Task description —
Exactly as they stand, repeat the lines from the one containing "This screenshot has height=429, width=1024." through the final line of the listing, both ends included, and nothing else; skip the pictures.

Data for this exercise —
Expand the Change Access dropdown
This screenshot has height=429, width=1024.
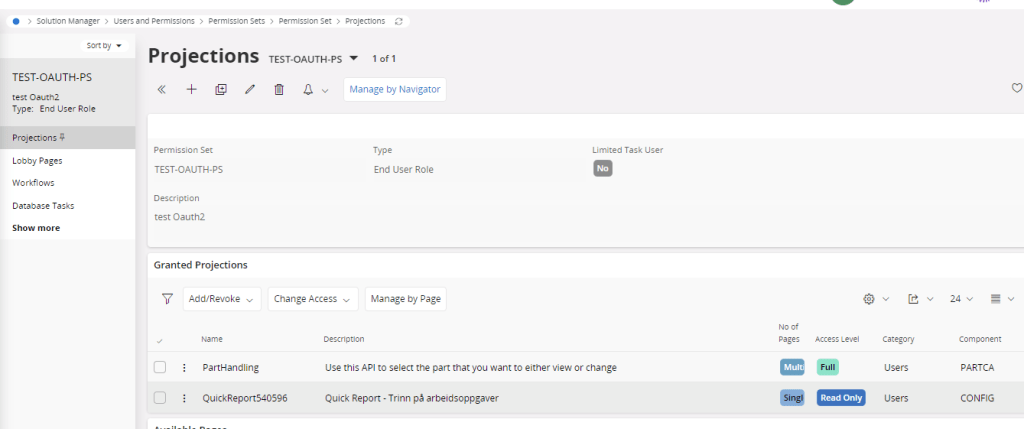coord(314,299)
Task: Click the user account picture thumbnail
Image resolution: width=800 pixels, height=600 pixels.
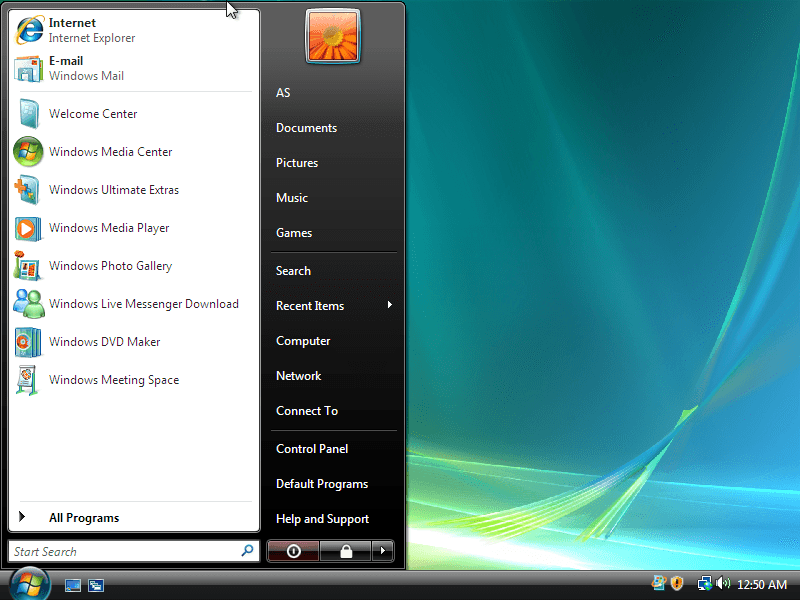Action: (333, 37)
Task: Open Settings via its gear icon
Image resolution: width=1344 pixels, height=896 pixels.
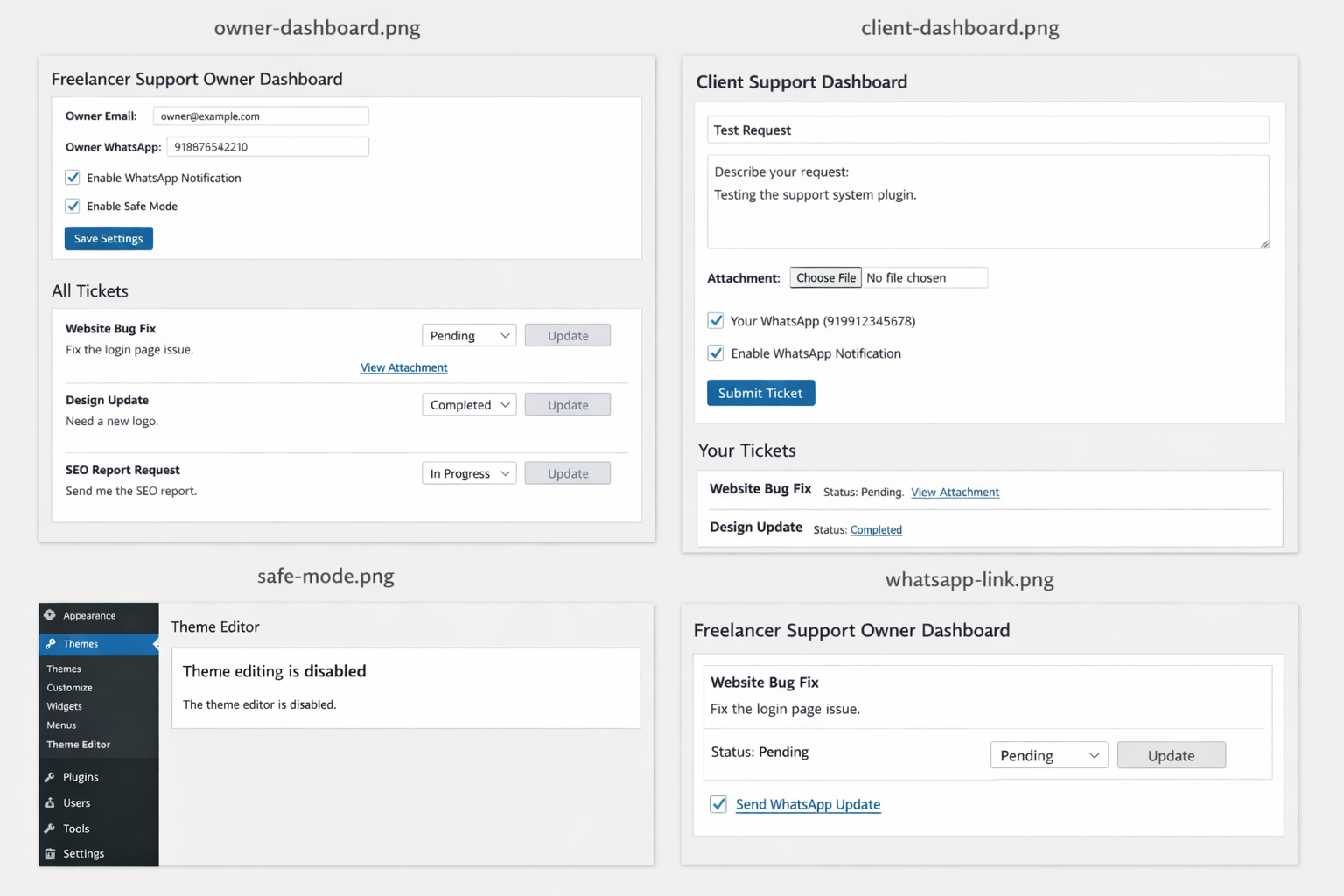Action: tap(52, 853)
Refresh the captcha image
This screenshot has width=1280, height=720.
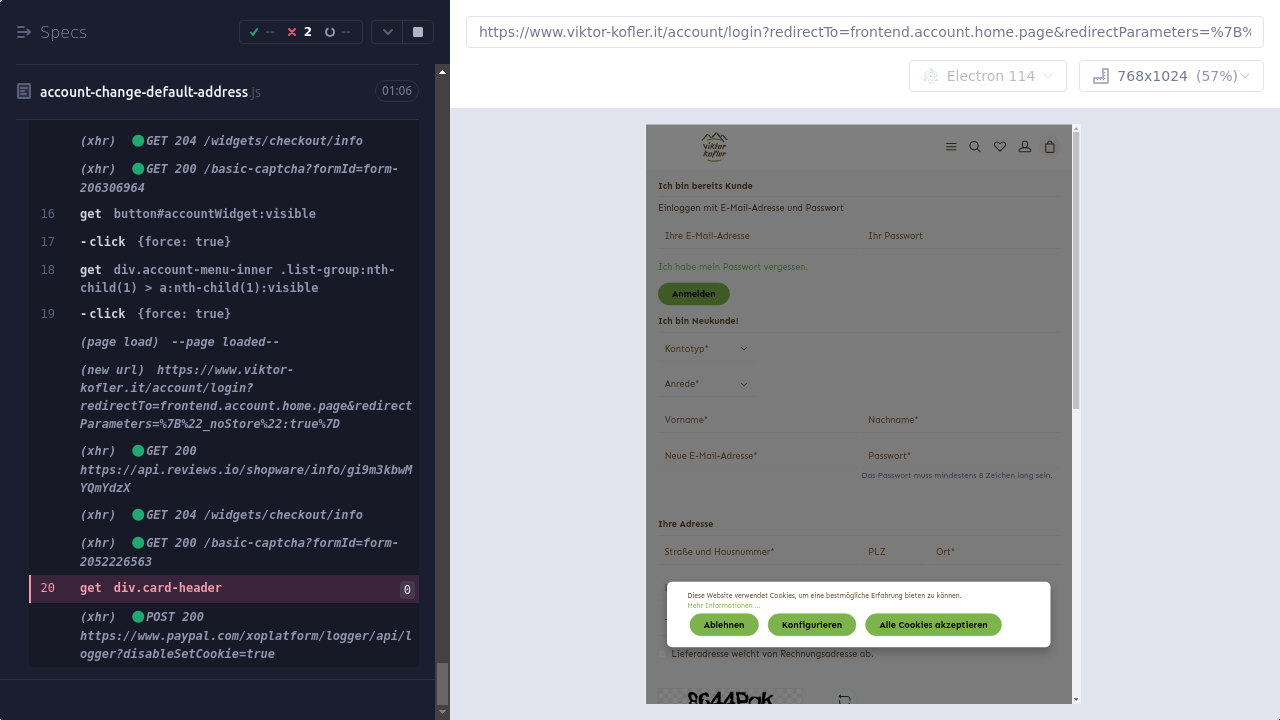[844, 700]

Reply —
This screenshot has height=429, width=1024.
coord(314,299)
Task: Click the user account picture thumbnail
Image resolution: width=800 pixels, height=600 pixels.
Action: (333, 37)
Task: Open Settings via its gear icon
Image resolution: width=1344 pixels, height=896 pixels.
Action: tap(52, 853)
Refresh the captcha image
This screenshot has width=1280, height=720.
[844, 700]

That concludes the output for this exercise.